发酵是借助微生物在有氧或无氧条件下的生命活动来制备微生物菌体本身、直接代谢产物或次级代谢产物的过程。模式一为分批发酵实验，在发酵的96 h内仅控制发酵罐的温度和pH值，并未进行其它物质的添加，菌株在发酵罐内有较好的生长环境和状态。但由于搅拌速率仅为150 r/min，后期发酵液变浓稠后氧气难以进入可能导致后期溶解氧不足，在一定程度上抑制了菌体的生长，且不利于PHB的合成。模式二改变了分批发酵的固有模式，中途添加了一定量的餐厨废油，由于发酵液碳氮比的极速增大，促进了PHB的合成［1］，因此在模式二中PHB的含量最高。但过多的混合餐厨废油向培养基中引入更多的有毒物质，在一定程度上会限制菌体的生长，导致PHB的整体产量较低。模式三为补料分批发酵，在发酵过程中间歇补加了新鲜的培养液。由于氮磷限制，PHB的合成效率相对于模式一有一定的提升，但营养不足导致菌体的生长量较低，同样导致最终PHB的产量较低。综上分析，利用C.necator发酵培养可通过改进的分批培养法，一次性加入过多的废油不利于发酵的进行。因此，中途可间歇性添加废油，提高培养液碳氮比，促进PHB积累的同时可减少对菌体生长的抑制。

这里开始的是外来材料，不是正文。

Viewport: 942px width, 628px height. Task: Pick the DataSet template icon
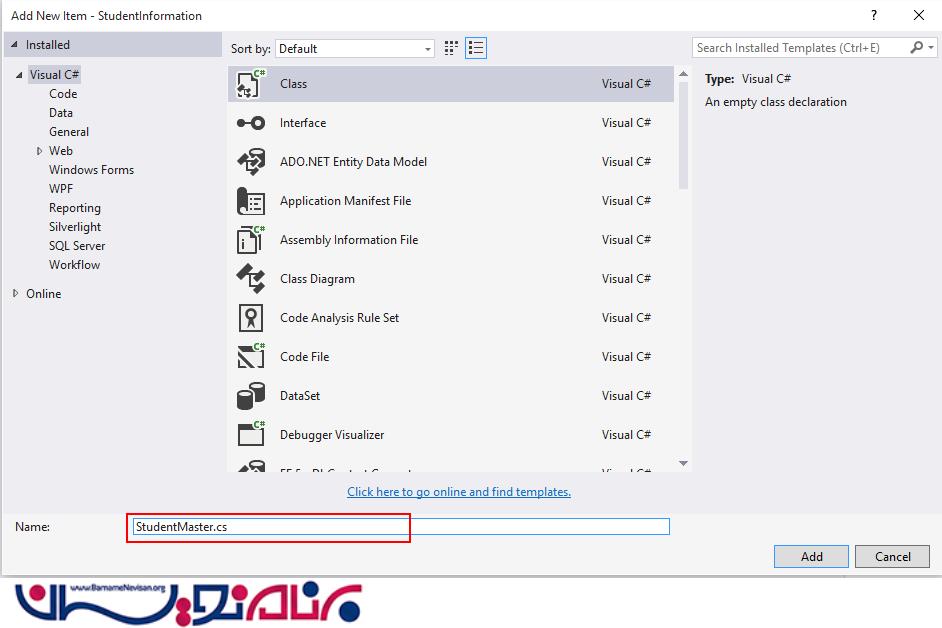point(250,396)
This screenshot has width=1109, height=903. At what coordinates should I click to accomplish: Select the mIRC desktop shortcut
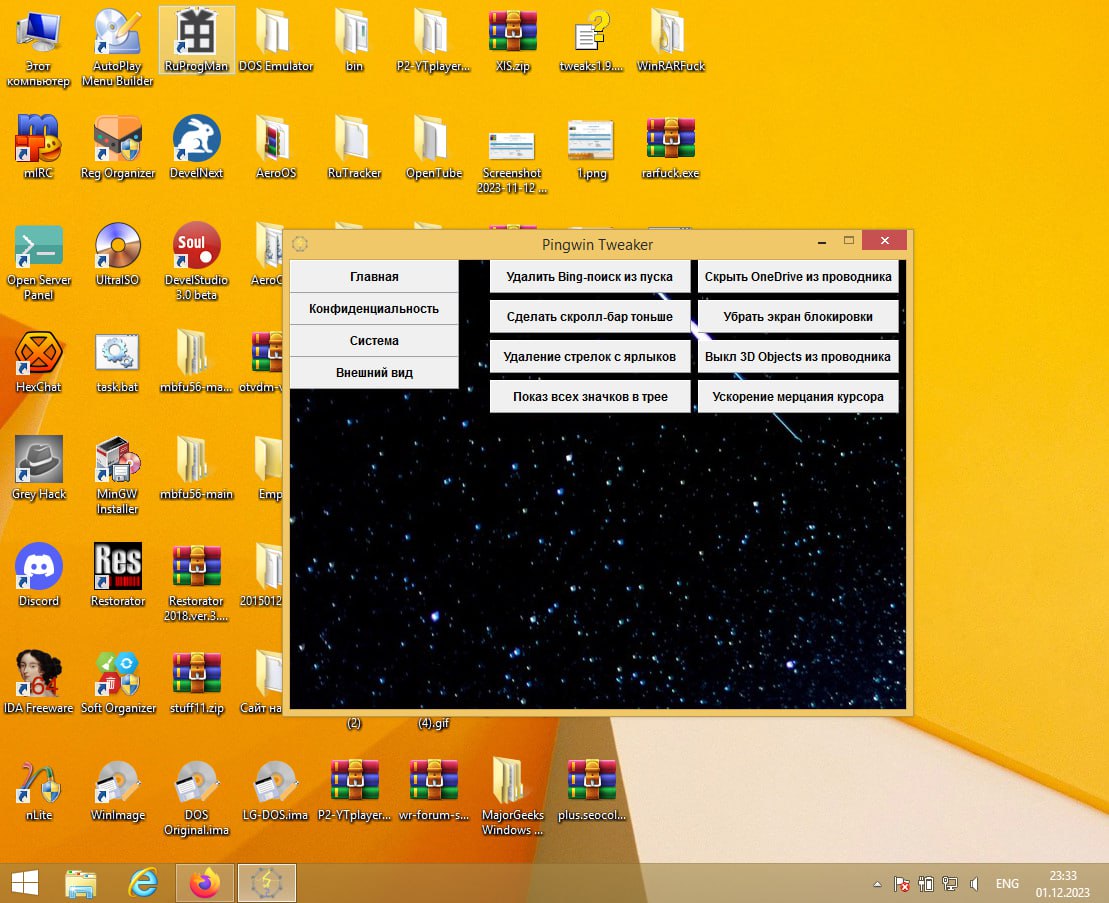coord(39,147)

Ng等［24］利用C.necator H16以麻疯果油为碳源合成PHB。普通摇瓶培养下，48 h菌体的细胞干为3.3 g/L-8.2 g/L，PHB在细胞内的含量为74%-87%。当进行补料流加培养时，48 h菌体的细胞干重可达65.2 g/L，PHB在细胞内的含量仍然较高，为76%。Cruz等［25］通过溶氧反馈补料发酵法，利用C. necator DSM 428以食堂烹饪废油为碳源合成PHB，96 h菌体干重可达27.2 g/L，PHB产量为19.8 g/L。这些高产的补料策略将来也可用于C. necator以餐厨废油为碳源合成PHB实验。另外，适当提高搅拌速率，有利于溶解氧的增加，促进PHB合成，但同时需要注意气泡的产生和逃液的现象。

菌株C. necator利用餐厨废油合成的聚合物为PHB，该结果与文献报道的使用同种菌株的利用葵花籽油［2］、咖啡渣废油［26］、菜籽油［7］和煎炸废油［27］等含油底物的合成的均聚物类型一致。PHAs的分子量具有多样性，可从几万到上千万道尔顿不等［28-29］。不同的PHAs分子量是由微生物类型、生长条件和提取方法等多个因素造成的［18］。本研究中合成的PHB分子量较低，一方面可能与所用的餐厨废油有关；另一方面主要是由于提取方法中所用的次氯酸钠对该聚合物具有降解作用所导致［30］。另外，PHAs的PDI在1.2-3.0的范围［17］，PDI越大，分子量分布越宽，PDI越小，分子量分布越均匀，既体现了聚合物的均匀性。利用餐厨废油合成的PHB的PDI为1.44，较低于已有报道的结果，说明该聚合物具有较好的均一性。关于PHB的热分解性能，根据DSC和TG分析，该PHB熔融温度为175.7℃，与文献报道一致［20］。其热分解发生在285.5℃，310℃左右被完全分解。据报道，PHAs在200℃以上开始不稳定，并断链分解［21］。然而本研究制备的PHB的分解温度相对较高的，体现出更好的抗热特性。较高的分解温度是有利的特征，为之后塑料制品的成型、加工提供了一个更广泛的温度范围，并且能够在热塑的过程中减少分解，保持较好的机械性能［31］。

4 结论

通过单因素实验获得菌株利用混合餐厨废油合成PHB的最佳条件为30℃，150 r/min，pH 7.0，3%餐厨废油添加量和接种量。在该条件下，C. necator的生长量与 PHB 合成量均达到最大值，分别为9.5 g/L和7.6 g/L。考虑到发酵效率和能耗问题，最佳培养时间为96 h。

在最适条件下进行的发酵合成PHB的放大实验，以模式一的培养方式生产的PHB最多，96 h产量可达8.25 g/L。

菌株C. necator利用餐厨废油合成的聚合物是3-羟基丁酸酯均聚物，平均分子量为30 kD，分散性指数（PDI）为1.44。PHB的熔融温度为175.7℃，分解温度为285.5℃，与文献中报道的PHB热力学性质相似，基本可以满足热塑性材料的需求。